[[ Excerpted passage, beginning ]]

On the pivotal role of PPARα in adaptation of the heart to hypoxia and why fat in the diet increases hypoxic injury

The role of peroxisome proliferator-activated receptor alpha (PPAR alpha)-mediated metabolic remodeling in cardiac adaptation to hypoxia has yet to be defined. Here, mice were housed in hypoxia for 3 wk before in vivo contractile function was measured using cine MRI. In isolated, perfused hearts, energetics were measured using P-31 magnetic resonance spectroscopy (MRS), and glycolysis and fatty acid oxidation were measured using [H-3] labeling. Compared with a nor-moxic, chow-fed control mouse heart, hypoxia decreased PPAR alpha expression, fatty acid oxidation, and mitochondrial uncouplingprotein 3 (UCP3) levels, while increasing glycolysis, all of which served to maintain normal ATP concentrations ([ATP]) and thereby, ejection fractions. A high-fat diet increased cardiac PPAR alpha expression, fatty acid oxidation, and UCP3 levels with decreased glycolysis. Hypoxia was unable to alter the high PPAR alpha expression or reverse the metabolic changes caused by the high-fat diet, with the result that [ATP] and contractile function decreased significantly. The adaptive metabolic changes caused by hypoxia in control mouse hearts were found to have occurred already in PPAR alpha-deficient (PPAR alpha(-/-)) mouse hearts and sustained function in hypoxia despite an inability for further metabolic remodeling. We conclude that decreased cardiac PPAR alpha expression is essential for adaptive metabolic remodeling in hypoxia, but is prevented by dietary fat.

[[ Excerpted passage, end ]]

(Questions)
• 1. Translate this sentence from the PPARα abstract into Spanish: "A high-fat diet increased cardiac PPAR alpha expression, fatty acid oxidation, and UCP3 levels with decreased glycolysis."
• 2. Does each statement agree with the PPARα abstract? Answer yes or no for each, quoting the deciding words.
(a) The mice spent 3 weeks in hypoxia before their contractile function was measured.
(b) In mice on a high-fat diet, hypoxia lowered cardiac PPARα expression.
(c) PPARα-deficient mouse hearts kept their function in hypoxia.

[[ Dataset, beginning ]]

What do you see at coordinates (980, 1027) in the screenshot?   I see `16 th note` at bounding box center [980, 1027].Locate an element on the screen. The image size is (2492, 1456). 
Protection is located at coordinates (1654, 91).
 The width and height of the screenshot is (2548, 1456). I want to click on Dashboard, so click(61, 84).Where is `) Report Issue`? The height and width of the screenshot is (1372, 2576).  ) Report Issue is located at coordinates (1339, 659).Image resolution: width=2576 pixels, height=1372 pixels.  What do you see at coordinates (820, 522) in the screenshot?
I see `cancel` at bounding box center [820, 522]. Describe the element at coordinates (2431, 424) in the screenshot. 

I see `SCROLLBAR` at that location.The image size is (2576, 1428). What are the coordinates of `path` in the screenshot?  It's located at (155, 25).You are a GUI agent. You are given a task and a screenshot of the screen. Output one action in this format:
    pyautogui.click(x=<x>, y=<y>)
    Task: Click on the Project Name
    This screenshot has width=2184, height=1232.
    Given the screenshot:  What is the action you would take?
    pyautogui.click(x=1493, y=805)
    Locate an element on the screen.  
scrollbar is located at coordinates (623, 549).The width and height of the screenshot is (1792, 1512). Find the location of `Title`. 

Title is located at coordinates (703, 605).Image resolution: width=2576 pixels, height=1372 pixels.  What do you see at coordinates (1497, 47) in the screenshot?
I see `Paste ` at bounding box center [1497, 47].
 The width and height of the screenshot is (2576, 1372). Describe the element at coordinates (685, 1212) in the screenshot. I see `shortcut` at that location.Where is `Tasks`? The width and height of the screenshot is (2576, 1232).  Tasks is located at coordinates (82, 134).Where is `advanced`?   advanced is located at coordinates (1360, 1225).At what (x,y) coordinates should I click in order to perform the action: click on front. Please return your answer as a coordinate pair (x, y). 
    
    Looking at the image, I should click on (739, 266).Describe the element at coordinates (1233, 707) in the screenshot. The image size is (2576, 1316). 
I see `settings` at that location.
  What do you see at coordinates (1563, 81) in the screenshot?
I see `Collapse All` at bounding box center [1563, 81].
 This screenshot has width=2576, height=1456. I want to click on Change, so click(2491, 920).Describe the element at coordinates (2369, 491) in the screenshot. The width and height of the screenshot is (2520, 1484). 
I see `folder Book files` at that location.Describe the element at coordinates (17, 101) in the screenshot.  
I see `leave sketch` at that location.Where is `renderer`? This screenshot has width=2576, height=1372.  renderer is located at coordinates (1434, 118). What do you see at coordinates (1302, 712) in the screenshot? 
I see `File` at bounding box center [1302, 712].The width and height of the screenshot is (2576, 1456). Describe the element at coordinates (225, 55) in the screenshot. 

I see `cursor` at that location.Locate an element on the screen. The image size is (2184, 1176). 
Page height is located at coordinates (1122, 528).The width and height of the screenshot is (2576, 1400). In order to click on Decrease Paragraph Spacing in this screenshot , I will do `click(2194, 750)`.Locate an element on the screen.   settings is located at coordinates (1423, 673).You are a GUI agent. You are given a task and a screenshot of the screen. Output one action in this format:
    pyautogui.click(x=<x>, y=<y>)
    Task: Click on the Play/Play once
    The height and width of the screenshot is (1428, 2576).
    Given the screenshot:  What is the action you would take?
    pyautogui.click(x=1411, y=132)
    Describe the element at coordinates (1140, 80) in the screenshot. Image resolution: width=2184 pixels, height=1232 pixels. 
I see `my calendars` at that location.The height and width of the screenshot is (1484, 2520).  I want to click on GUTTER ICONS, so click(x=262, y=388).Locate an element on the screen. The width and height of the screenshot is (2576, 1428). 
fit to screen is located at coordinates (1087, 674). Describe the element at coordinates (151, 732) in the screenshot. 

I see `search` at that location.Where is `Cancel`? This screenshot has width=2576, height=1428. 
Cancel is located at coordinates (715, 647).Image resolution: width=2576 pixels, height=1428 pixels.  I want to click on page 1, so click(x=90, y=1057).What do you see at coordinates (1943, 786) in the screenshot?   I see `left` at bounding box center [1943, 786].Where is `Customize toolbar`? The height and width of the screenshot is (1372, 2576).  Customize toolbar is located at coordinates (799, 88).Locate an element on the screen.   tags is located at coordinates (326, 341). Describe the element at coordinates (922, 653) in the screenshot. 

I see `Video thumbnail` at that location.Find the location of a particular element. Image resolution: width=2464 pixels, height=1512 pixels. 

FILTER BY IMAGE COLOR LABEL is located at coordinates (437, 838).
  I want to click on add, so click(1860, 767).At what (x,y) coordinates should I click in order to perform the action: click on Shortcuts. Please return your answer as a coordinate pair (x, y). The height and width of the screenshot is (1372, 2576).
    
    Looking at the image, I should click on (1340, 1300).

[[ Dataset, end ]]

(Responses by task)
• 1. Una dieta rica en grasas aumentó la expresión cardíaca de PPAR alfa, la oxidación de ácidos grasos y los niveles de UCP3, con una disminución de la glucólisis.

• 2.
(a) Yes: "mice were housed in hypoxia for 3 wk before in vivo contractile function was measured using cine MRI"
(b) No: "Hypoxia was unable to alter the high PPAR alpha expression or reverse the metabolic changes caused by the high-fat diet"
(c) Yes: "sustained function in hypoxia despite an inability for further metabolic remodeling"